▶ _PROBLEM REQUIREMENTS_: Starting at the line that contains "The width and" and stopping after the line that contains "center [774, 332].", reproduce those lines with "screenshot" swapped for "screen capture" and all else unchanged. Leave the pictures out of your answer.

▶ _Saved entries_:
[Start of Attachment]

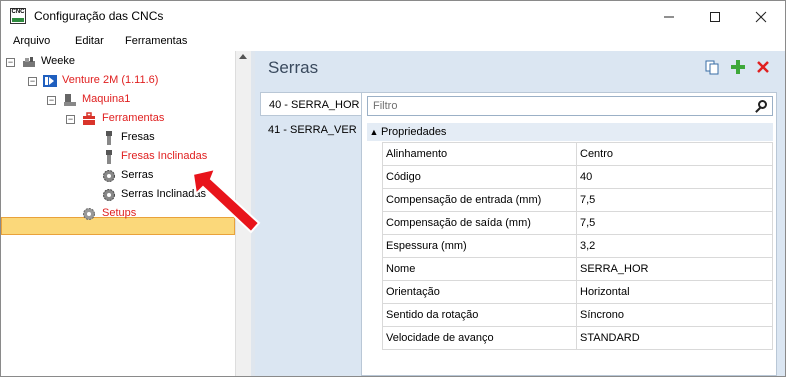 The height and width of the screenshot is (377, 786). Describe the element at coordinates (133, 118) in the screenshot. I see `tree-item-ferramentas: Ferramentas` at that location.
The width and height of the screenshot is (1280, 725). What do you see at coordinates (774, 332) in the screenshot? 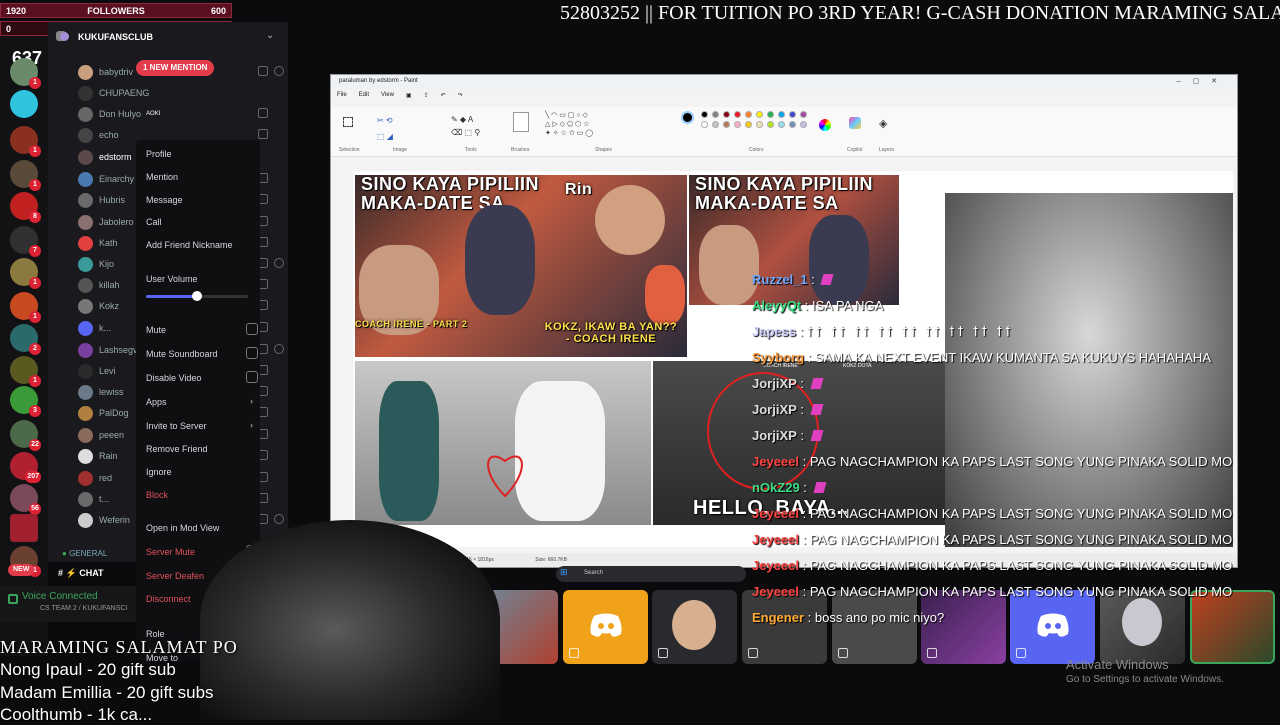
I see `chat-username: Japess` at bounding box center [774, 332].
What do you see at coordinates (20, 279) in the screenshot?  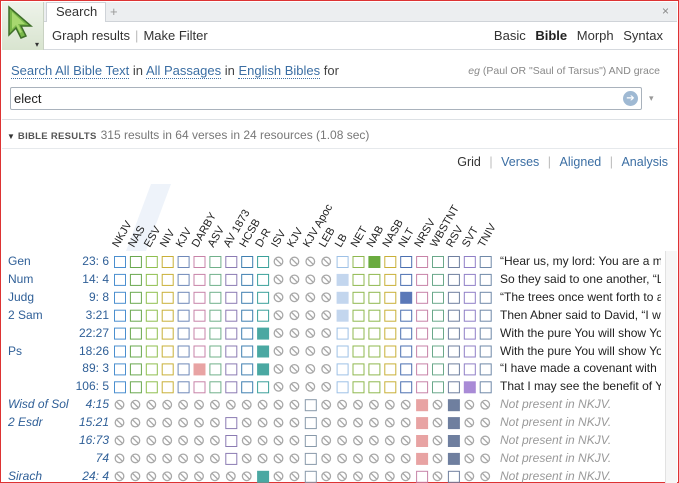 I see `book-label: Num` at bounding box center [20, 279].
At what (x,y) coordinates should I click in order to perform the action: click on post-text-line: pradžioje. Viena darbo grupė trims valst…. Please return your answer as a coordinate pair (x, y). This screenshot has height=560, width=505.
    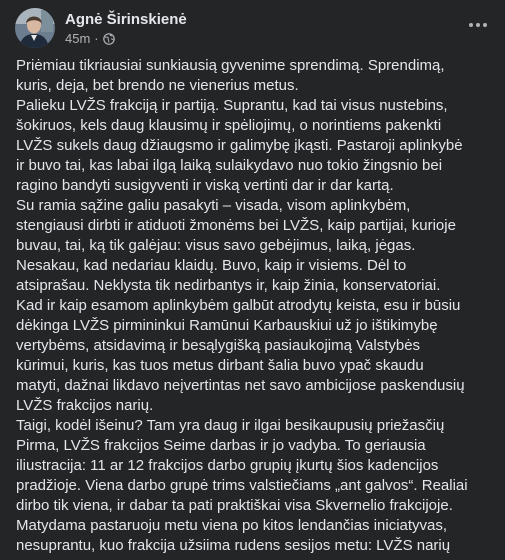
    Looking at the image, I should click on (242, 486).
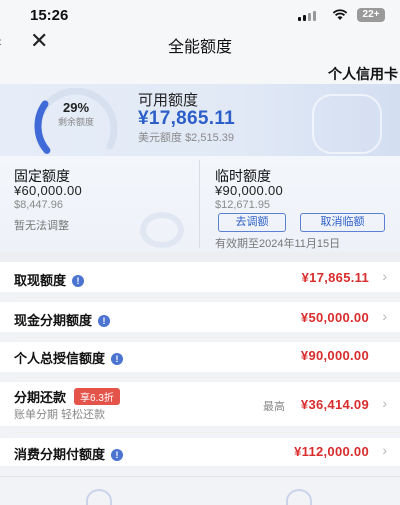  What do you see at coordinates (168, 100) in the screenshot?
I see `available-limit-label: 可用额度` at bounding box center [168, 100].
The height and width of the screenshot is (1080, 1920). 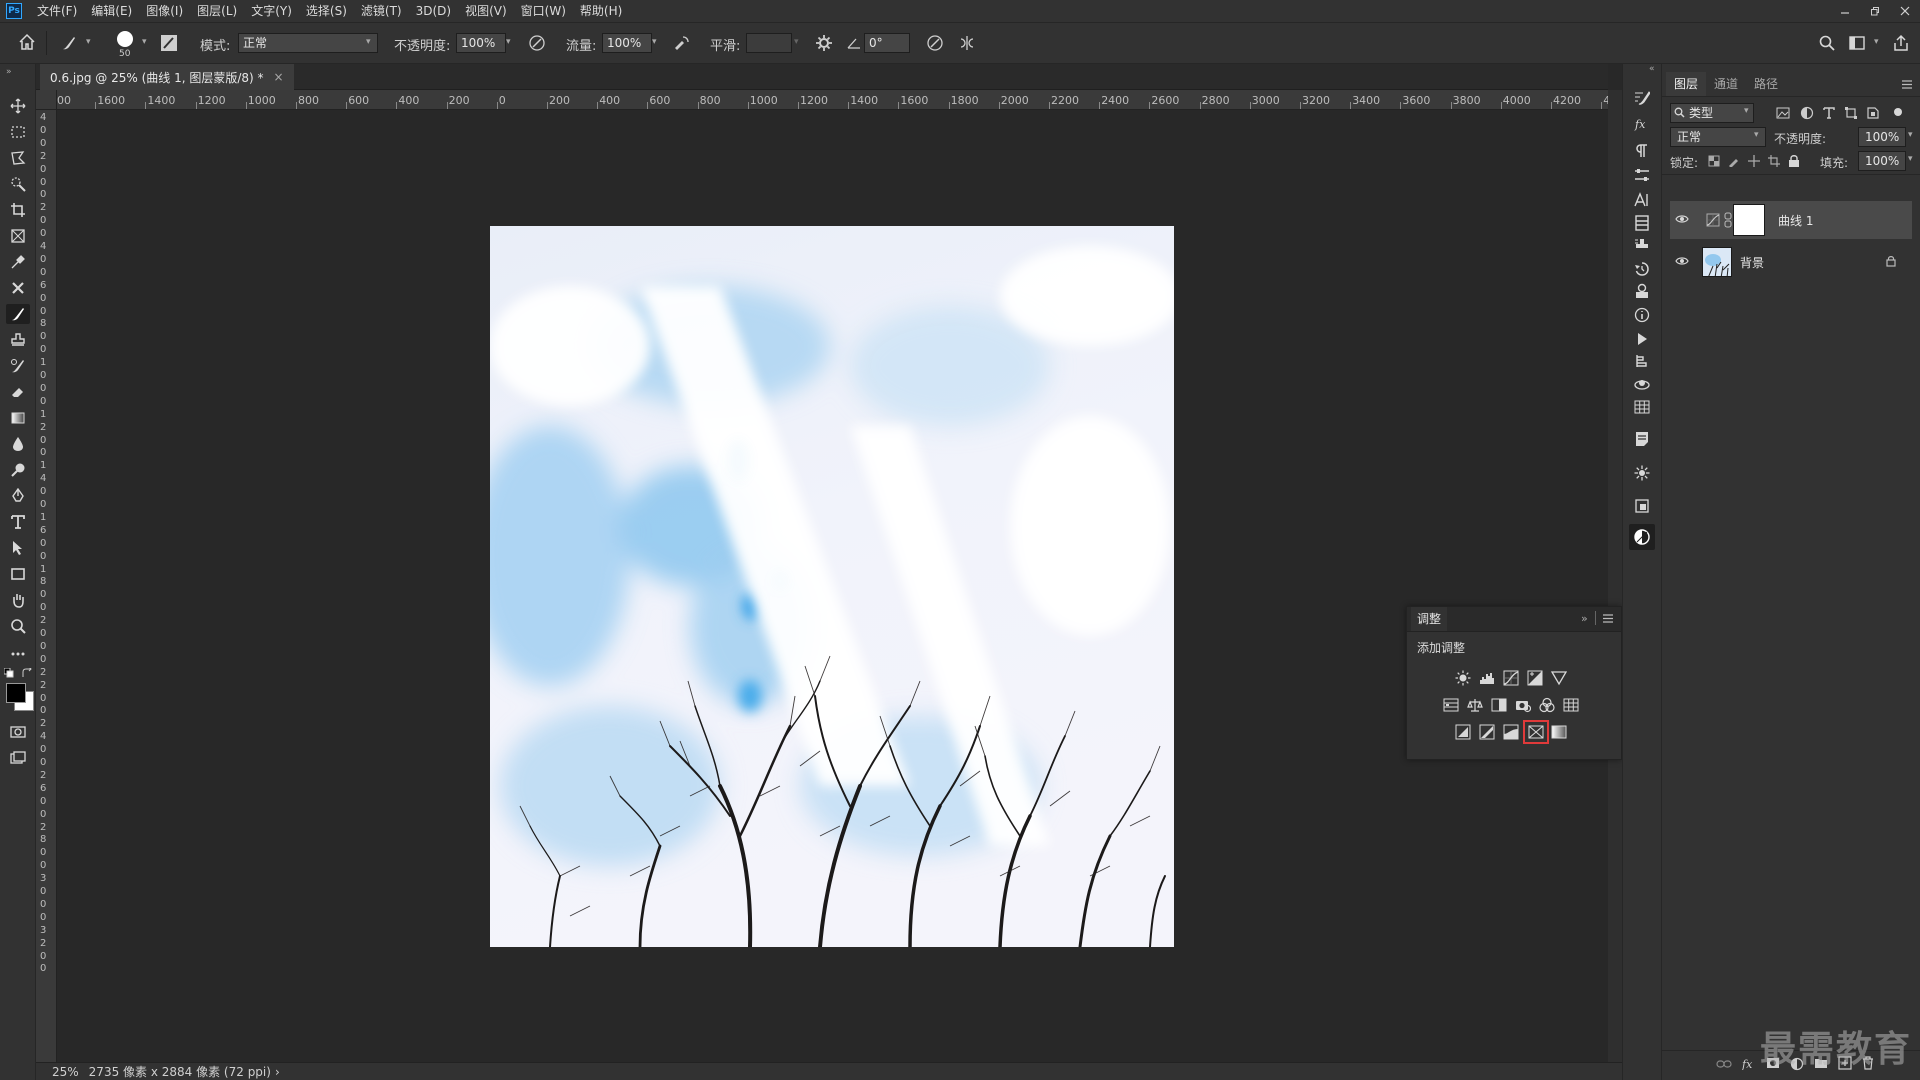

[End of Attachment]

▶ _FINISHED EXERCISE_:
The width and height of the screen capture is (1280, 725). What do you see at coordinates (774, 332) in the screen capture? 
I see `chat-username: Japess` at bounding box center [774, 332].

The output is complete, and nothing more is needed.